Today’s goal is to train a DecisionTreeClassifier to predict Titanic survival.  
We'll evaluate its accuracy and interpret the model using a confusion matrix, precision, and recall.

In [None]:
import pandas as pd
from sklearn.model_selection import train_test_split
from sklearn.tree import DecisionTreeClassifier
from sklearn.metrics import accuracy_score, confusion_matrix, precision_score, recall_score

In [None]:
titanic_data = pd.read_csv('data/titanic_cleaned.csv')

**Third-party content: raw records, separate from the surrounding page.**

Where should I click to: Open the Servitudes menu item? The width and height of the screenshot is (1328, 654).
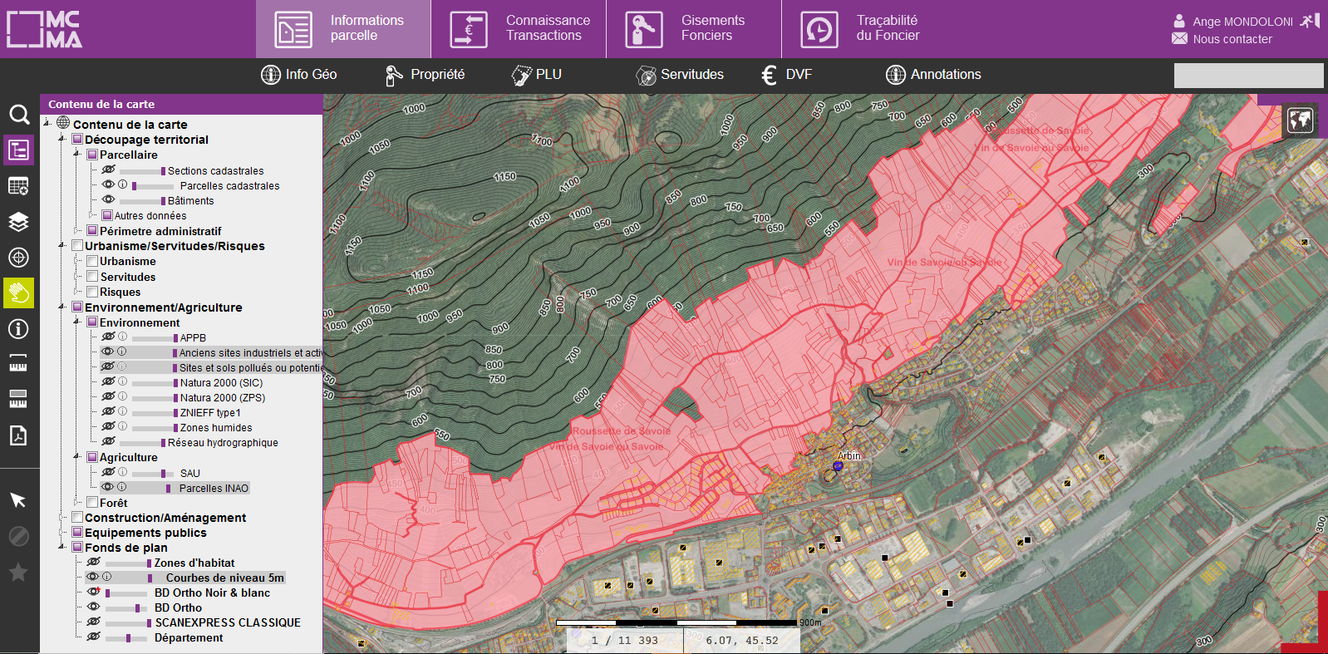coord(680,75)
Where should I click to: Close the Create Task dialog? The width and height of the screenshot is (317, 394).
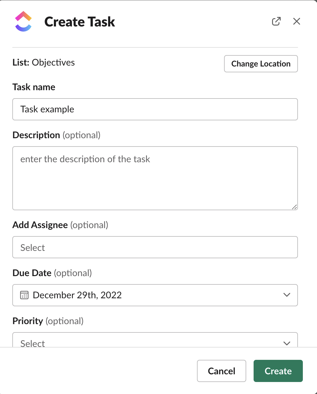point(296,21)
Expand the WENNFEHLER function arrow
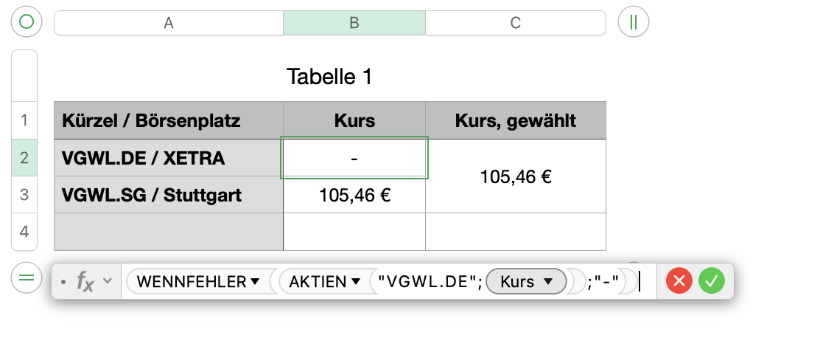 point(255,281)
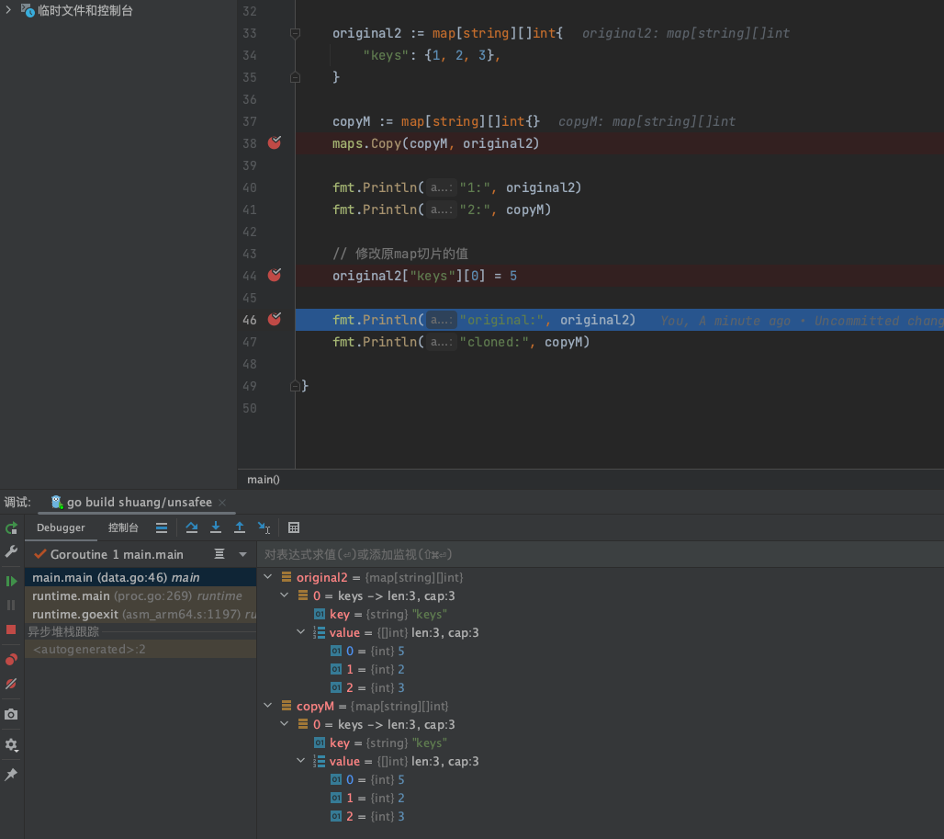This screenshot has height=839, width=944.
Task: Click the Step Out debugger icon
Action: point(240,527)
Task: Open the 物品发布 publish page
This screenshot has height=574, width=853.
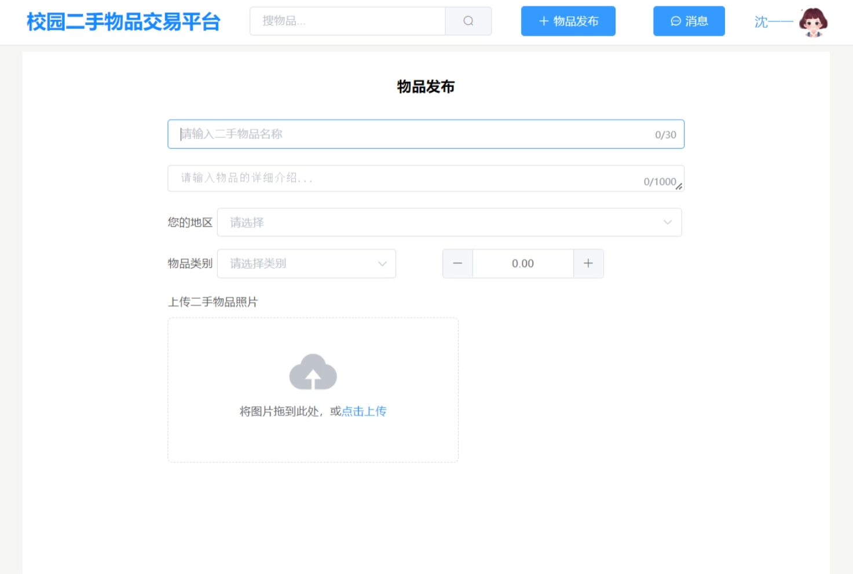Action: coord(568,21)
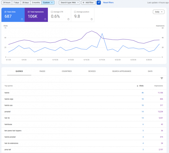Uncheck the Total clicks checkbox
The width and height of the screenshot is (169, 153).
5,12
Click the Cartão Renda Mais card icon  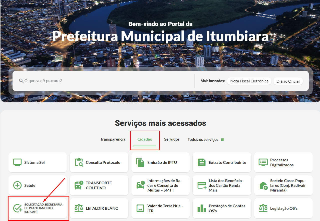coord(202,185)

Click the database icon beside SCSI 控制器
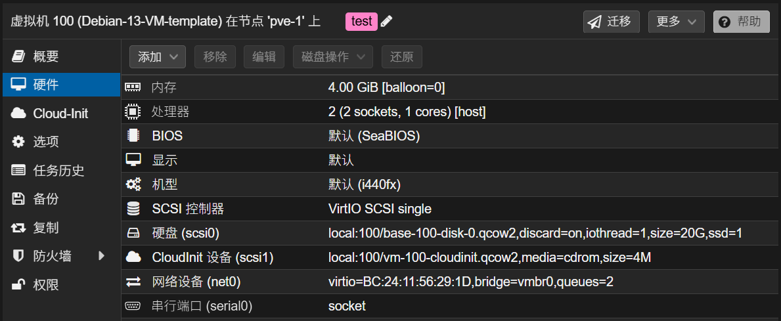point(133,209)
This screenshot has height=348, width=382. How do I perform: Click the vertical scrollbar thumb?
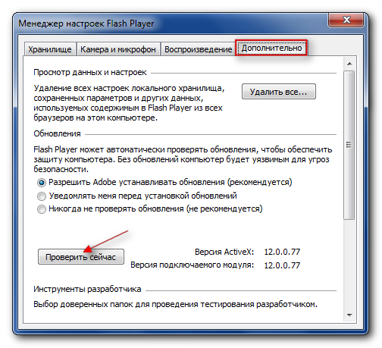(x=349, y=145)
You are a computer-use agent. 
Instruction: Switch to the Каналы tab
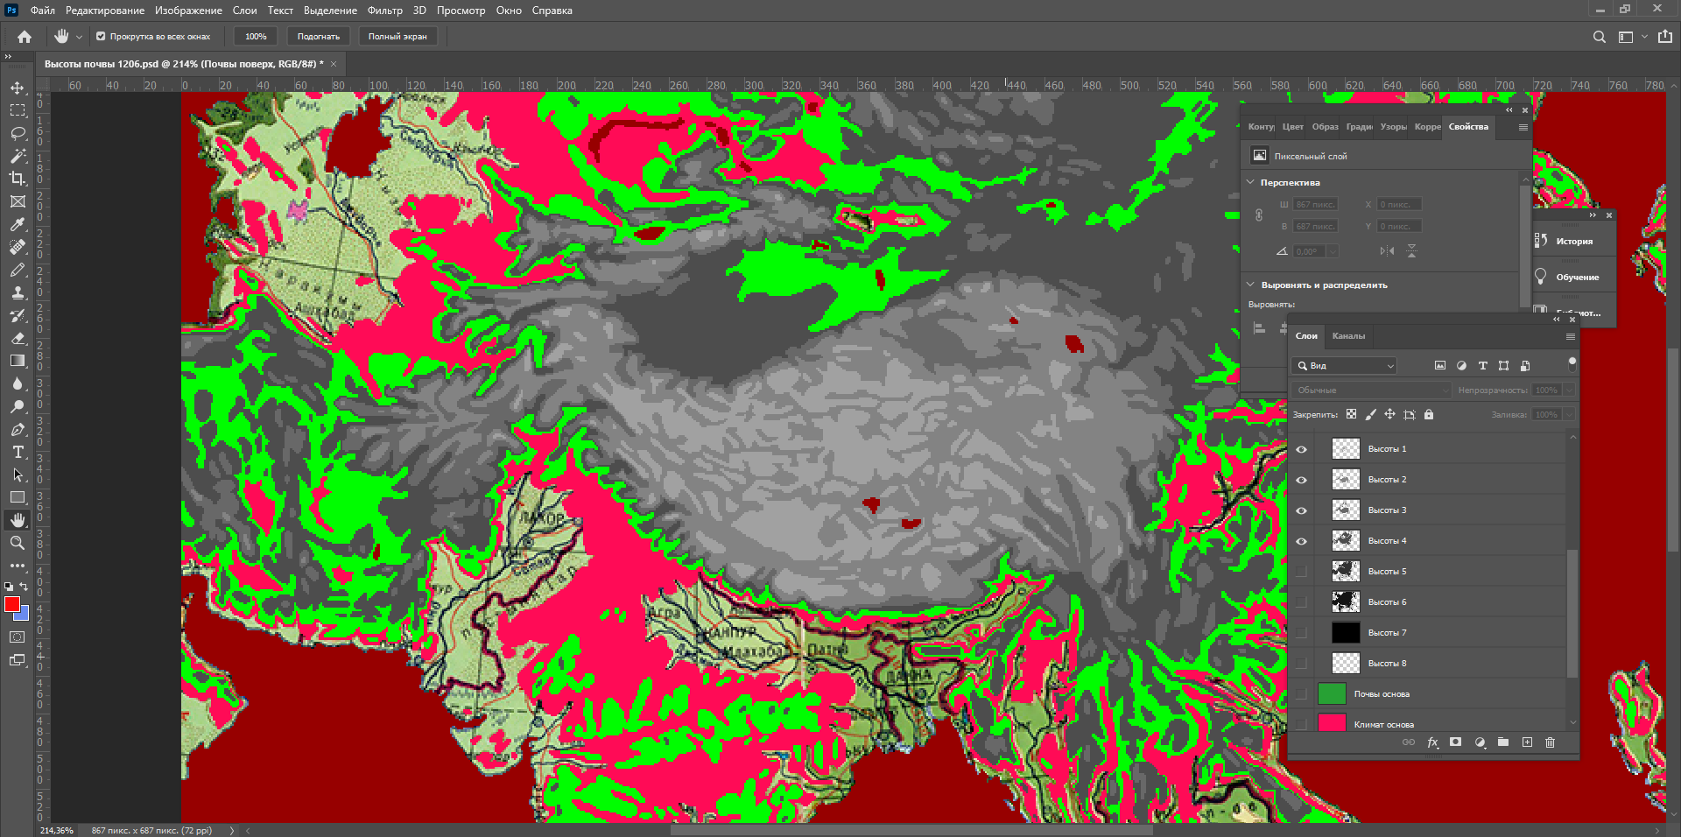pyautogui.click(x=1348, y=336)
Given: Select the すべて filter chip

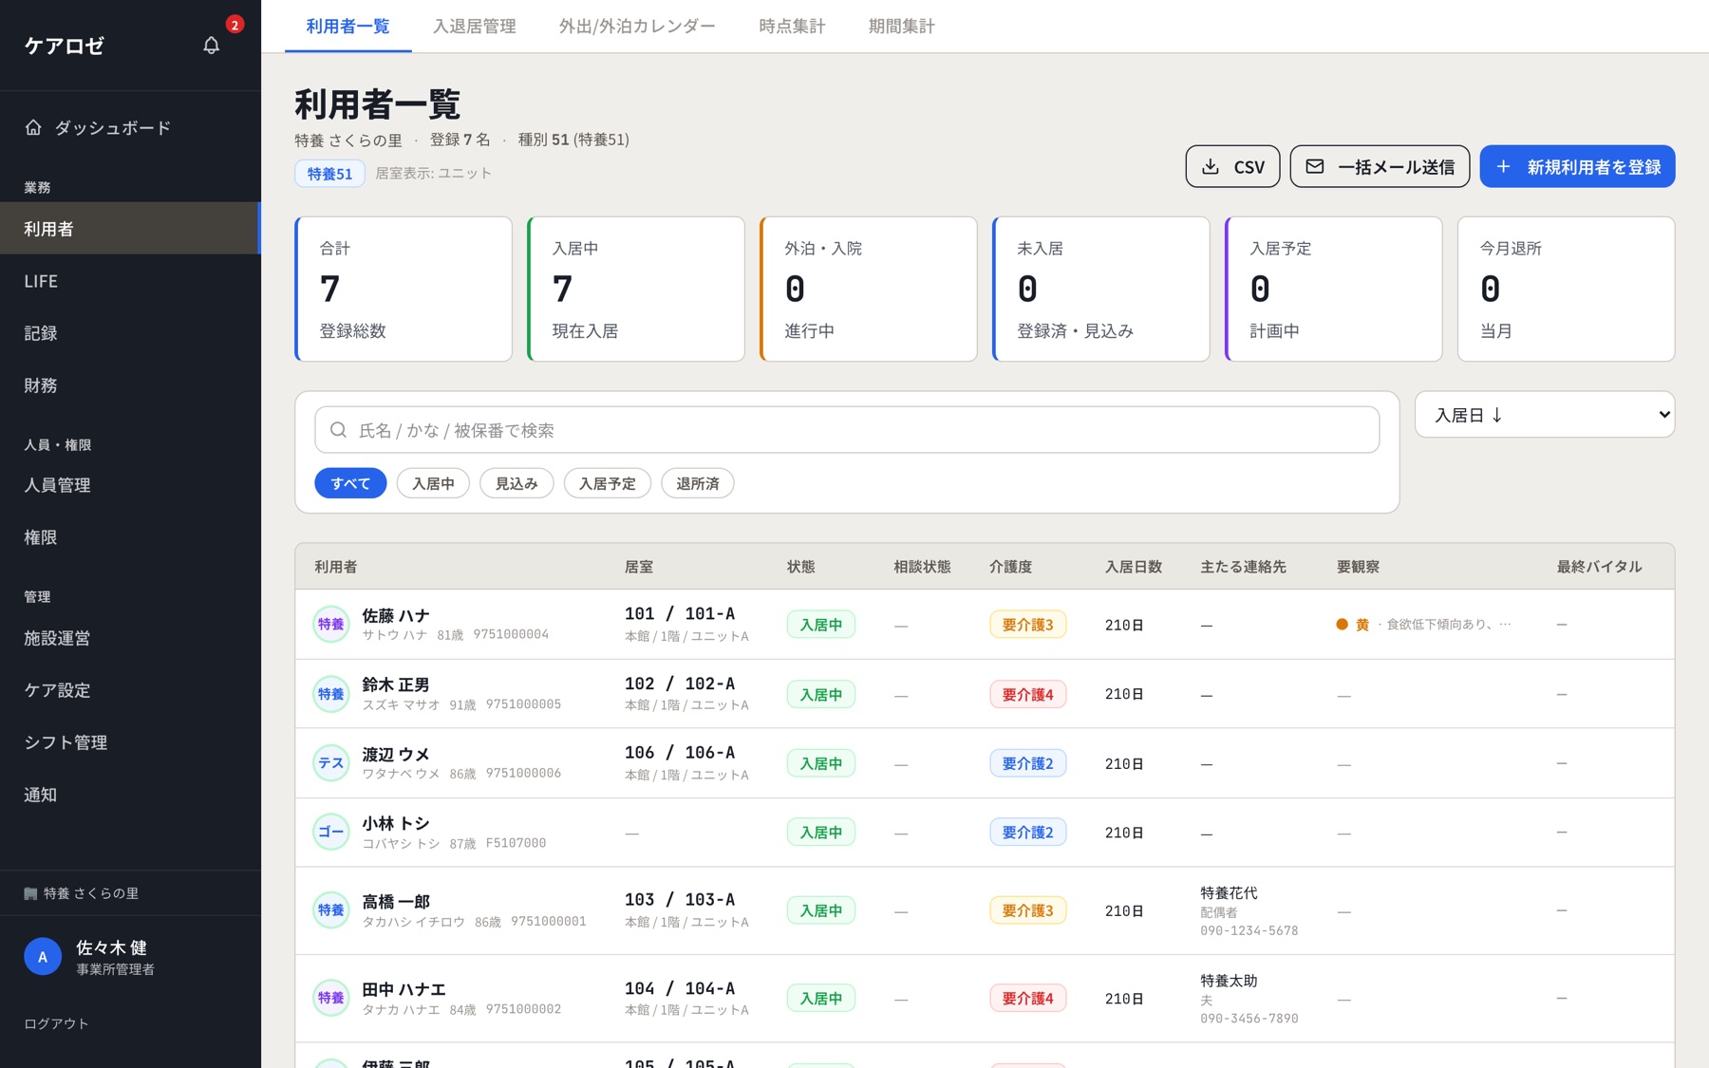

y = titanic_data['Survived']
feature_names = ['Pclass', 'Sex', 'Age', 'SibSp', 'Parch', 'Fare', 'Embarked']
X = titanic_data[feature_names]

In [None]:
train_X, val_X, train_y, val_y = train_test_split(X, y, random_state=1)

In [None]:
model = DecisionTreeClassifier(random_state=1)
model.fit(train_X, train_y)

In [None]:
val_predictions = model.predict(val_X)
accuracy = accuracy_score(val_y, val_predictions)
print(f"Validation Accuracy: {accuracy:.3f}")

In [None]:
cm = confusion_matrix(val_y, val_predictions)
precision = precision_score(val_y, val_predictions)
recall = recall_score(val_y, val_predictions)

print("Confusion Matrix:\n", cm)
print(f"Precision: {precision:.3f}")
print(f"Recall: {recall:.3f}")

## Day 5 Results – Titanic Classification

- **Model:** DecisionTreeClassifier
- **Validation Accuracy:** 80.3%
- **Confusion Matrix:**

| Actual \ Predicted | 0 (Did Not Survive) | 1 (Survived) |
|--------------------|---------------------|--------------|
| **0 (Did Not Survive)** | 113                 | 25           |
| **1 (Survived)**         | 19                  | 66           |

- **Precision:** 72.5% – Of the predicted survivors, 72.5% actually survived.
- **Recall:** 77.6% – The model correctly identified 77.6% of the actual survivors.

### Interpretation

- The model performs reasonably well out of the box.
- Slight bias toward predicting non-survivors (class 0), but catches most real survivors.
- Future improvements could include:
  - Trying a `max_depth` limit to reduce overfitting.
  - Testing a RandomForestClassifier for better generalization.
  - Exploring class imbalance solutions (e.g. balanced weights).